Administrative Engineering
The popular protests in November stimulated by the perceived slight to Kaffa’s heritage followed a public discussion in July and formation of a committee that presented Kaffa’s autonomy demands to the Prime Minister’s Office a month later.
Kaffa Zone Council approved a statehood request on 15 November 2018 and made a written request to the Southern Nations state council on 5 December, while there was a failed federal attempt to hold a meeting on the issue on 2 December 2019, just before the constitutional deadline for the regional council to organize a referendum. The Gurmasho protested in July 2019 and also on 6 December as the deadline elapsed.
Yet if self-rule was Kaffa’s persistent demand, the center’s eventual response was a new form of amalgamation.
With other nearby zones also demanding their own region under the constitution, Ethiopia’s new rulers engineered the creation of South West Ethiopia Peoples’ Regional State (South West), a combination of six administrative districts, which was formalized following a September 2021 referendum.
Since, the new region has become something of a political poster-child. “This is one big historical outcome of the reform,” claimed Deputy Prime Minister Demeke Mekonen about what he called a “symbol of diversity” at a glitzy 22 June 2022 fundraiser for South West at the Sheraton Addis.
Yet, despite the federal fanfare, on the anniversary of its creation there were no visible signs of developmental benefits from the new structure, and only occasional signs for visitors that a new region was even established.

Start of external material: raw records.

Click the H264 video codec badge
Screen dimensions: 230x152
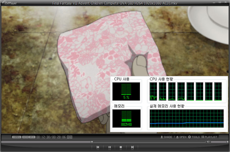click(16, 137)
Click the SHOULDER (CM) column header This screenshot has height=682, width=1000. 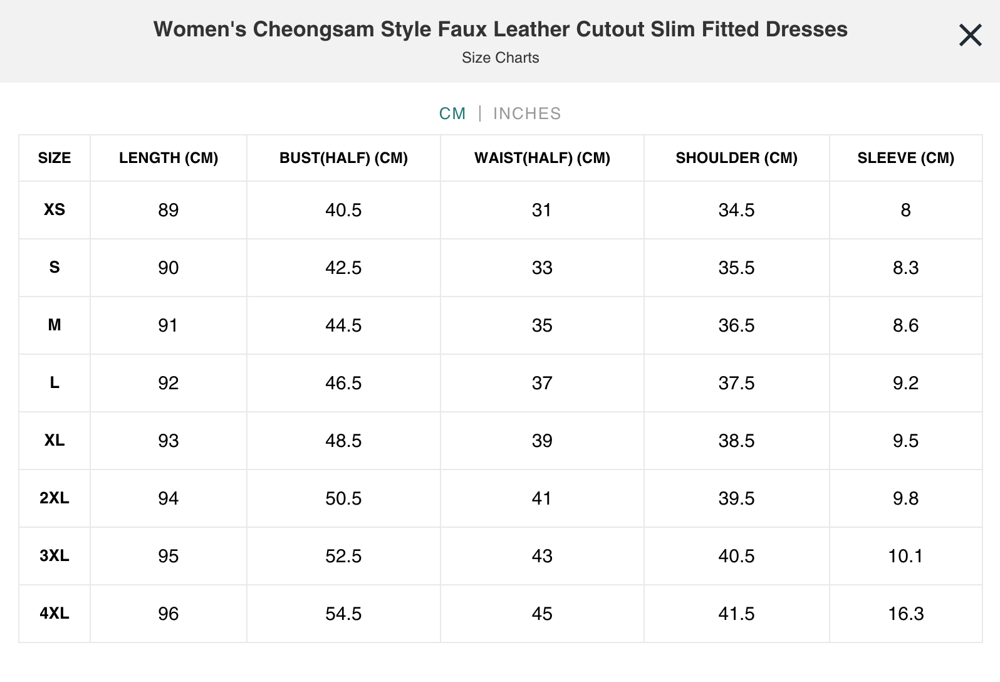click(736, 158)
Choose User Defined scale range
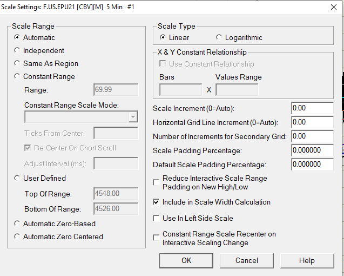Image resolution: width=344 pixels, height=276 pixels. 18,178
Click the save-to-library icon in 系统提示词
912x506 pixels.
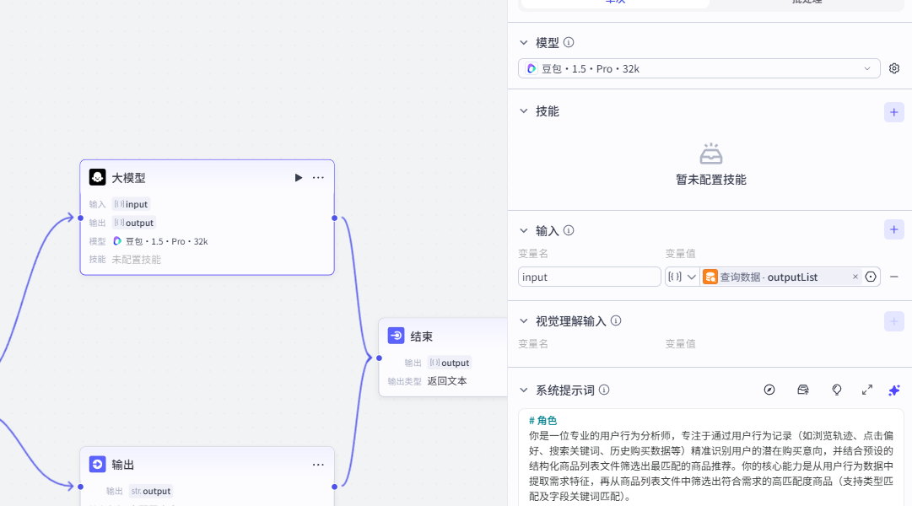[x=803, y=390]
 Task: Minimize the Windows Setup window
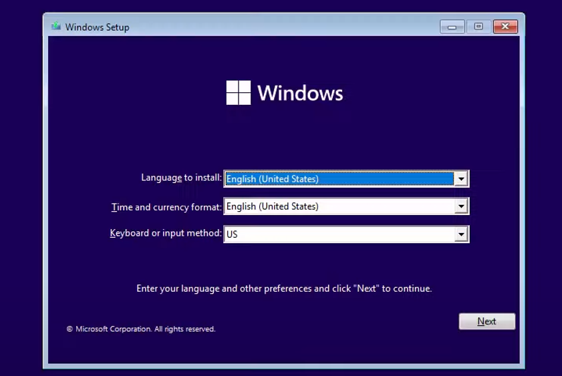(x=452, y=27)
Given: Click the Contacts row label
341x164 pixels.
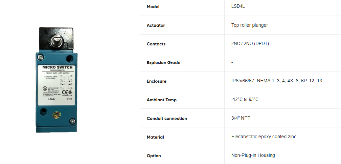Looking at the screenshot, I should coord(156,44).
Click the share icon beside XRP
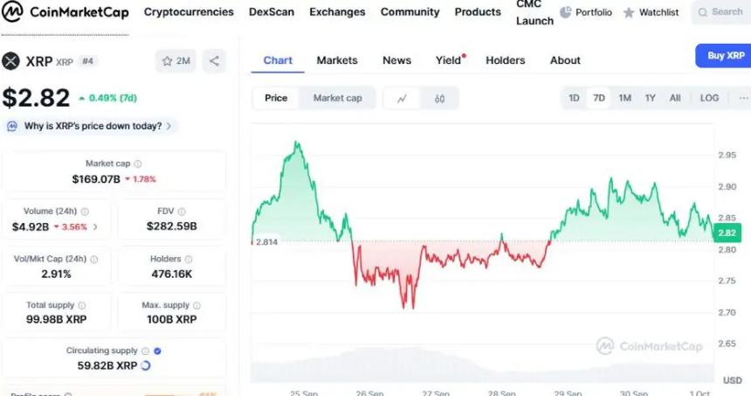Viewport: 751px width, 396px height. (214, 60)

Since Abiy took office, in addition to South West, the largely mono-ethnic Sidama region was created from Southern Nations region following a sustained autonomy campaign there, while another referendum is promised for the most southerly zones.
Though, in theory, smaller regional units could enhance local democracy and service provision, there is little reason to think that will occur in practice, not least because autonomy-seeking elites are competing to capture benefits from a federal system that has dwindling budgetary resources to distribute, due to reduced growth and shifting central priorities.
Additionally, the manner of the restructuring promises to perpetuate not resolve political grievances.
That is primarily because, while the constitution indicates such administrative upgrading—and even outright secession from the federation—are purely matters of self-determination, that is not the case in practice. Instead, the critical factors are politics and power.
These days, the approach of the all-powerful national Prosperity Party is to coax and coerce local southern elites to combine into multi-ethnic clusters.
Previously, for almost three decades, the omnipotent four-party Ethiopian Peoples’ Revolutionary Democratic Front (EPRDF) used iron-fisted enforcement of party discipline—backed up by a fearsome security apparatus in what was also essentially a one-party state—to prevent any administrative restructuring at the regional level, although there was plenty at sub-regional tiers.
One way this prevailing top-down reality can be seen in the past few years is through the unequal treatment given to comparable local southern demands. For example, the zones in what may become a south-central region requested statehood around the same time as those in the south-west, but the former have not been ‘granted’ a referendum by the powers-that-be.
For experts on Ethiopia’s federal system such as Yonatan Fessha, the top-down management creates problems—even in those areas that have been granted referendums.
“What makes outcomes from autonomy demands legitimate and successful is an open and fair process of self-determination,” said the law professor at the University of the Western Cape and Research Chair in Constitutional Design for Divided Societies. “I’m afraid that didn’t happen in the south so far either under this government or previous ones, and instead we’ve seen one-sided decisions that were influenced by the political elite and the ruling party.”
Top-down
While the people of the south-west have always lived together and in the past were even administered as one, some question whether regional statehood can help meet the long-held demands of minority groups for increased development and political representation, and quell the inter-communal clashes in the area.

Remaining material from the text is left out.